─── Data for the task ───

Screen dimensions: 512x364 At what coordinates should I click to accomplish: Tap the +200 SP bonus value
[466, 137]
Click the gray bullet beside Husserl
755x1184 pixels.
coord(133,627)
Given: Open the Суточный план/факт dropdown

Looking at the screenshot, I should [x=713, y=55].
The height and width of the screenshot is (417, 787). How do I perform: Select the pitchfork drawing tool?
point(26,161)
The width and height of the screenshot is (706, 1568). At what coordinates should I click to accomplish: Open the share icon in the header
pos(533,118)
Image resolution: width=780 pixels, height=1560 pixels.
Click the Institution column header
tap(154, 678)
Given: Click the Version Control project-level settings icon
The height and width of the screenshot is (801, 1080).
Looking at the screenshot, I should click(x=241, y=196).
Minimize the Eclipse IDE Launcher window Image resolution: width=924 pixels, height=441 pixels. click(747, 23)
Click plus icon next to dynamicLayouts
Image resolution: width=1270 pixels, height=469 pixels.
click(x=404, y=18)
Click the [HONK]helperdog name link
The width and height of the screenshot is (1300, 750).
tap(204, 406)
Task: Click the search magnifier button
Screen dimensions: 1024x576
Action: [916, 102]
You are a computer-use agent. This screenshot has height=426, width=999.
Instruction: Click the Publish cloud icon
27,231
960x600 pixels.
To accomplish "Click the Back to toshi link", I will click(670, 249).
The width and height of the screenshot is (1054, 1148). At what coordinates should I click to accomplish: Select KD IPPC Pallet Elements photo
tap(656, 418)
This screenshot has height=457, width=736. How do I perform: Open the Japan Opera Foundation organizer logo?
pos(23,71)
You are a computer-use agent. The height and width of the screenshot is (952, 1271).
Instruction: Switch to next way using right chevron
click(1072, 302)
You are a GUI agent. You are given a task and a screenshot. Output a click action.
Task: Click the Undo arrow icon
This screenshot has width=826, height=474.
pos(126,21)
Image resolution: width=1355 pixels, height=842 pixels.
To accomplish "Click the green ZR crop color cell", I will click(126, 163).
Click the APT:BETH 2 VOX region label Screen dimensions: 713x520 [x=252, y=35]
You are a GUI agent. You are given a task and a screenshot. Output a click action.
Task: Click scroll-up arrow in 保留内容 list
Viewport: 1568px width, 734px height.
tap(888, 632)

───

- **Work instructions**
Using the entries above, restate word for word every line from the one that contains "Task: Click scroll-up arrow in 保留内容 list" through the last.

- **Your response**
Task: Click scroll-up arrow in 保留内容 list
Viewport: 1568px width, 734px height.
tap(888, 632)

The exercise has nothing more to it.